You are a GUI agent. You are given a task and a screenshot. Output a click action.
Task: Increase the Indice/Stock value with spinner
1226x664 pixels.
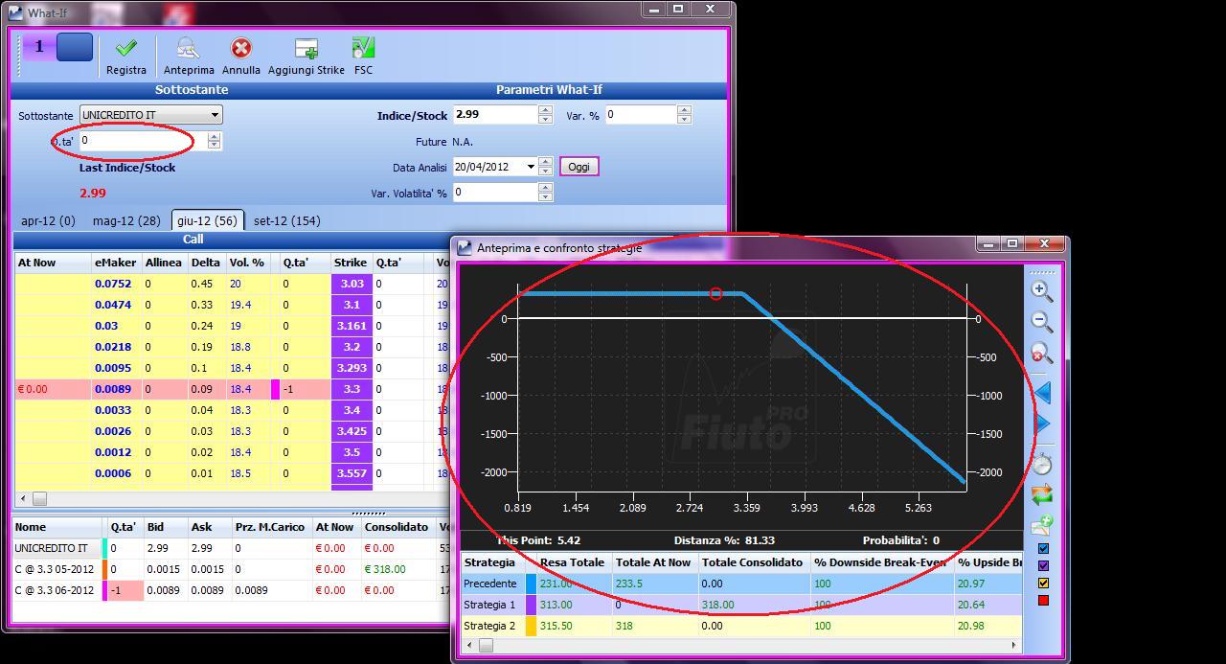[x=545, y=109]
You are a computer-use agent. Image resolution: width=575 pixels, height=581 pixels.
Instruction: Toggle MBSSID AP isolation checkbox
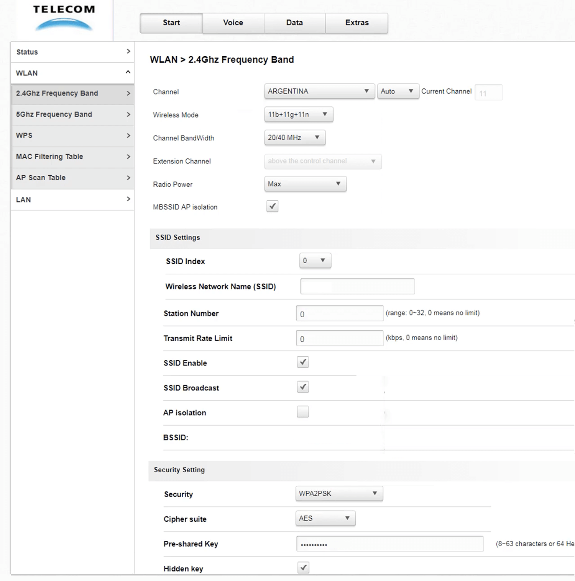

**Directions for this task**
What lines of the material above hold the string "agent"? Please copy them.

**Your solution**
You are a GUI agent. You are given a task and a screenshot. Output a click action.
You are a computer-use agent. Image resolution: width=575 pixels, height=581 pixels.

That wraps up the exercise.